• **Document extract**:
------------------------------------------------

Date: Sat, 4 May 2013 22:04:41 +0200
Subject: Re: [Gimp-user] How to make transparency gradiate?
On 05/04/2013 03:54 PM, Richard
You can also achieve the same result using paint tools.
1 - Eyedrop the background color.
2 - Switch to the Paintbrush and the "color erase" blending
mode. Color erase is also a color-to-alpha transition.
3 - Start painting the background.
Hmm... this begs the question: what is the difference between
"Colors/Color-to-alpha" and the bucket-fill tool in color-erase
For starters, Color to Alpha is a plugin, color erase is part of the program
Color erase can be used "on the fly" with any drawing tool, and it can benefit
from all the tool's options (such as brush hardness and mouse/tablet dynamics).
Combine it with the "Behind" blending mode (its exact opposite) it's almost
like having a different Eraser tool.
To cite some of my personal experience, when I create a traditional color
pencil drawing, I typically want to clean up the background paper. Not the
paper grain (it mostly washes out anyway and is not an issue), but things like
stray pencil flecks and so on. I also wanted to be able to digitally tint the
background (say, by gradient), so I needed to erase the background. The
problem is you can't use the eraser to do this - you have a flat layer with RGB
values gradiating from color RGB to white background so you can't just erase
out the alpha channel (leaving the RGB values otherwise unchanged); you need a
Color to Alpha transition.

------------------------------------------------

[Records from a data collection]
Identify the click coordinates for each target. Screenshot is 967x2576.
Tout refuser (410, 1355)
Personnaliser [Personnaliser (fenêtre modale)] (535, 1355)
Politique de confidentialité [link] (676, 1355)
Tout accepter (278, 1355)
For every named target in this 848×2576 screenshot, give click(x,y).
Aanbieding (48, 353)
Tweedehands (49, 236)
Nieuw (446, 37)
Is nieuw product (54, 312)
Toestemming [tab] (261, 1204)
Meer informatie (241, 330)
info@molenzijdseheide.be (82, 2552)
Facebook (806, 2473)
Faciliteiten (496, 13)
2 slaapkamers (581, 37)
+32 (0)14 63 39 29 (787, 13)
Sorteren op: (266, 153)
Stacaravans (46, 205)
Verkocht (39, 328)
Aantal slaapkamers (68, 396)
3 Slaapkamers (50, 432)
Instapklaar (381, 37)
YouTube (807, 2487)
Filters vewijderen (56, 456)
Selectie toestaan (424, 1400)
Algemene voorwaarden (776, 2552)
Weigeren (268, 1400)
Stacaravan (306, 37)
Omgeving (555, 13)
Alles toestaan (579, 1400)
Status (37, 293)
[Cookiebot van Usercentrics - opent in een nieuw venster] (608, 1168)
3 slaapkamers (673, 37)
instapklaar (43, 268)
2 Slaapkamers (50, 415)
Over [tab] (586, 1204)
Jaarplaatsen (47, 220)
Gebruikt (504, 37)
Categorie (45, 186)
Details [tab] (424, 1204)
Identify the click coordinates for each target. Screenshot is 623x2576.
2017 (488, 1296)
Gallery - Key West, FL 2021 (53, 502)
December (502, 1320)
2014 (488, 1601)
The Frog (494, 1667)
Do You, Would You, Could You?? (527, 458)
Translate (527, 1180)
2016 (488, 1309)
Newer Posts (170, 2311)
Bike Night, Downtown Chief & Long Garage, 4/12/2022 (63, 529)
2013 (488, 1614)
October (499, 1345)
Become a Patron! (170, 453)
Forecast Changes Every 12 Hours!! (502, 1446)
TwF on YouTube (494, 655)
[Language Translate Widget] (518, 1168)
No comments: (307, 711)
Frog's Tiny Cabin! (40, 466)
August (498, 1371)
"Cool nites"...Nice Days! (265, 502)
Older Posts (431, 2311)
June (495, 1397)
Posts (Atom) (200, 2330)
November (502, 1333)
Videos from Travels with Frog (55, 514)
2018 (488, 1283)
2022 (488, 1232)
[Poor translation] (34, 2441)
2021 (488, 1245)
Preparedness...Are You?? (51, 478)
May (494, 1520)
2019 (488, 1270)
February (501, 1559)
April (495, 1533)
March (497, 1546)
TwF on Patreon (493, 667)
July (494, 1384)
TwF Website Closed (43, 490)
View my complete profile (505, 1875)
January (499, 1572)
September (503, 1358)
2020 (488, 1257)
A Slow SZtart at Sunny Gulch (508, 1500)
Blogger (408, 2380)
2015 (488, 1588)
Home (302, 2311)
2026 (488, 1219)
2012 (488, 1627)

------------------------------------------------

• **Task requirements**:
1. In the GIMP mailing list message, which blending mode is called the exact opposite of color erase?
2. Carry on the GIMP mailing list message about color erase and Color to Alpha from the point where it ends.

• **Per-task answers**:
1. The "Behind" blending mode.

2.
So, for a while what I did was I copied the layer, performed a Color to Alpha
transition (relative to white) on the lower copy, then used the Eraser on the
upper copy. But once I wrapped my head around what the "color erase" blending
mode actually IS, I realized that was a much more efficient way of doing the
same thing. I didn't have to duplicate the layer; I could just paint over it
in "Color Erase" mode; any mistakes I can just paint over again in "Behind"
mode. The only downside is not having a way to easily toggle between these two
Numbers may not lie, but neither do they tell the whole truth.